*931In an action to recover damages for personal injuries, etc., the defendant M & T Bank Corporation appeals, as limited by its notice of appeal and brief, from so much of an order of the Supreme Court, Dutchess County (Sproat, J.), dated October 26, 2006, as denied that branch of its cross motion which was for summary judgment dismissing the complaint insofar as asserted against it.
Ordered that the order is reversed insofar as appealed from, on the law, with costs, and that branch of the cross motion of the defendant M & T Bank Corporation which was for summary judgment dismissing the complaint insofar as asserted against it is granted.
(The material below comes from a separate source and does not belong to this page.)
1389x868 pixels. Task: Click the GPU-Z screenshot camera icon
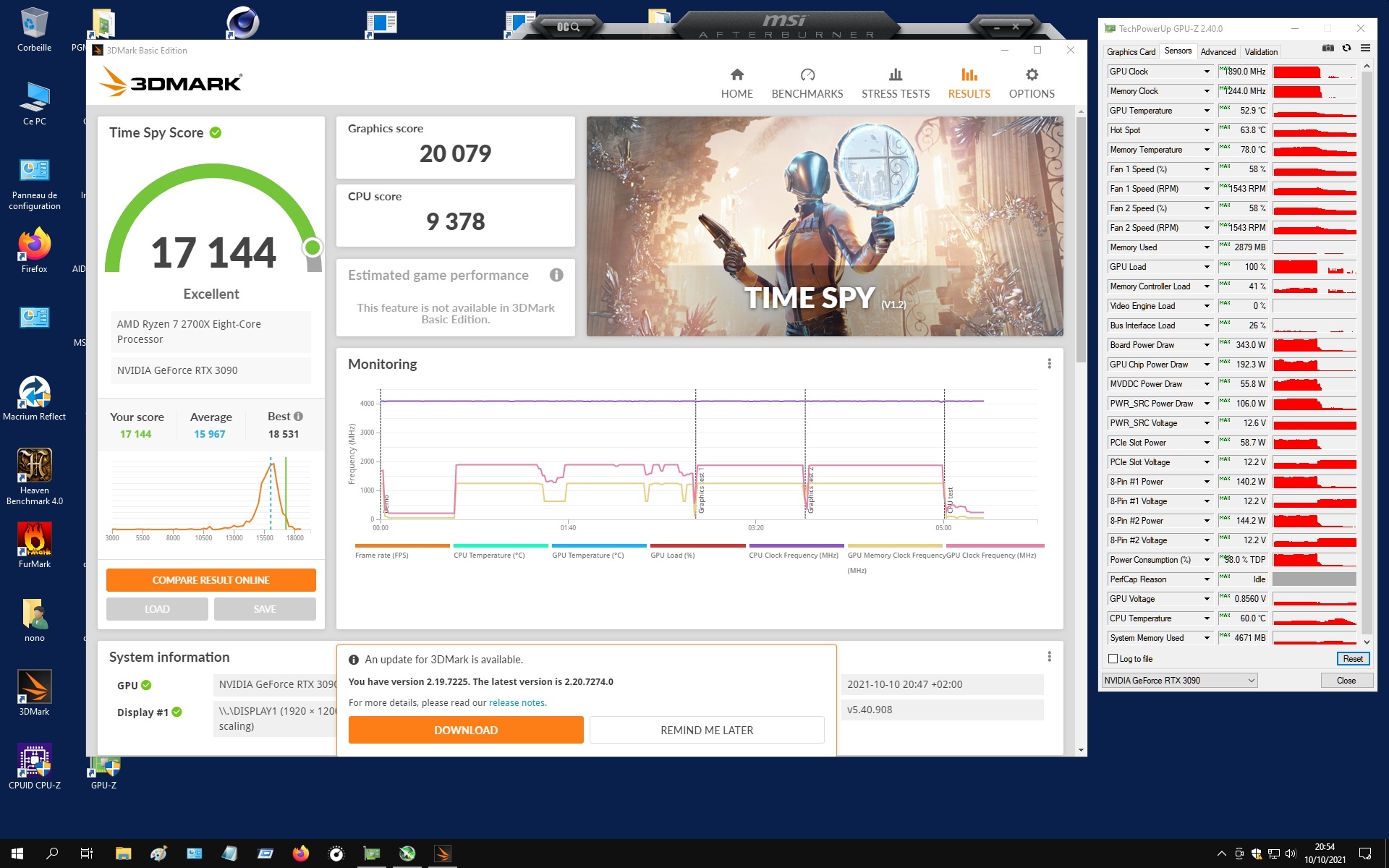(x=1328, y=48)
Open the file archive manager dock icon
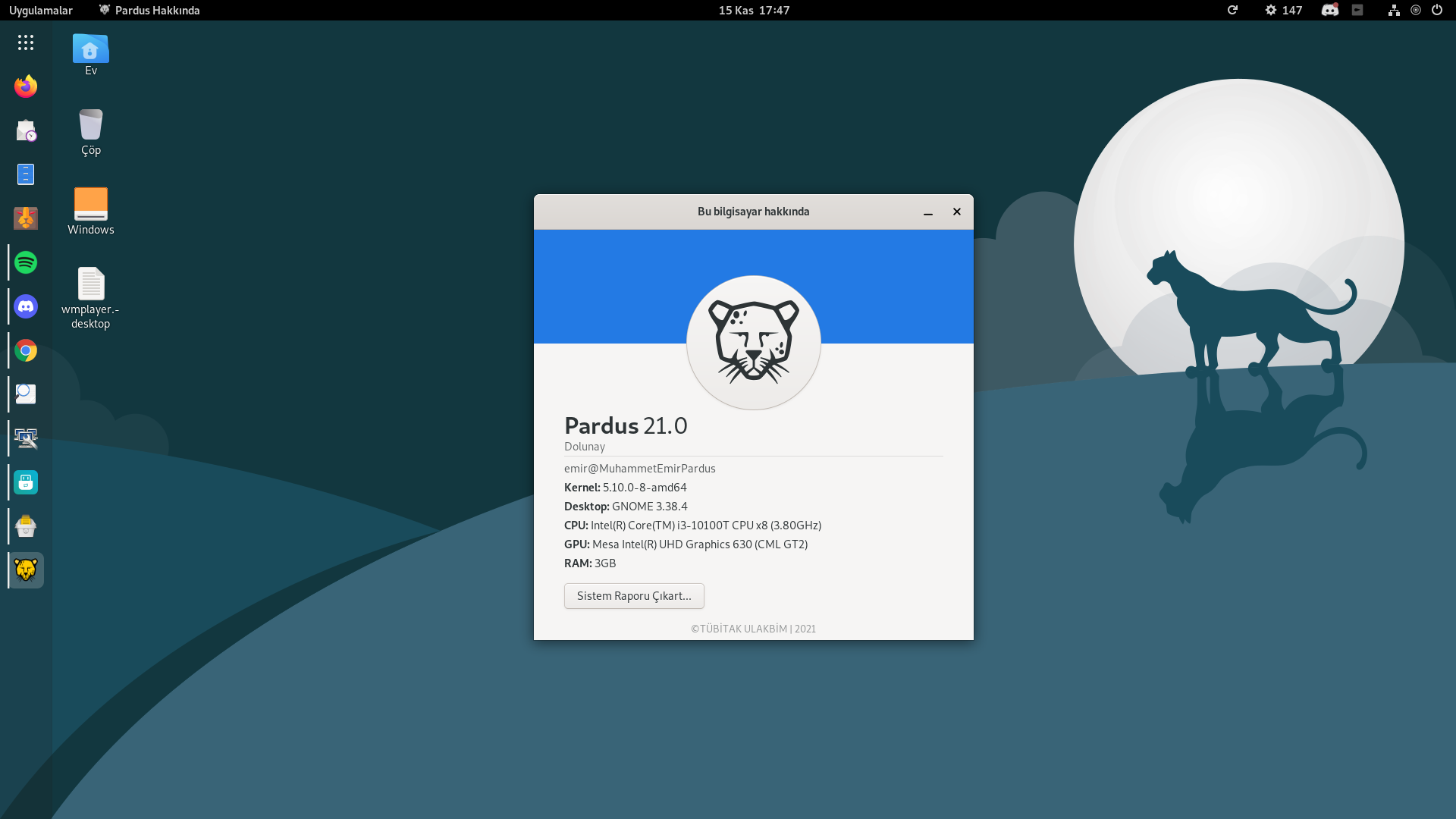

The injured plaintiff James Stecher (hereinafter the plaintiff) allegedly sustained personal injuries when he slipped and fell while traversing a grassy embankment located between an upper and lower parking lot on property owned by the defendant M & T Bank Corporation (hereinafter M & T). The plaintiff and his wife commenced the instant action against, among others, M & T. In the order appealed from, the Supreme Court denied that branch of M & T’s cross motion which was for summary judgment dismissing the complaint insofar as asserted against it. We reverse the order insofar as appealed from.
In support of its cross motion, M & T made a prima facie showing of its entitlement to summary judgment by demonstrating that it met its duty as a property owner to “maintain . . . [its] property in a reasonably safe manner” (see Basso v Miller, 40 NY2d 233, 241 [1976], quoting Smith v Arbaugh’s Rest., Inc., 469 F2d 97, 100 [1972], cert denied 412 US 939 [1973]). In opposition thereto, the plaintiffs failed to raise a triable issue of fact. The plaintiffs’ contention that M & T breached its duty by failing to provide a safe means of access from the upper parking lot to the office building located on the subject property is without merit. Accordingly, the Supreme Court should have granted that branch of M & T’s cross motion which was for summary judgment dismissing the complaint insofar as asserted against it.
In light of our determination, we need not reach M & T’s remaining contention. Rivera, J.P., Covello, Angiolillo and Dickerson, JJ., concur.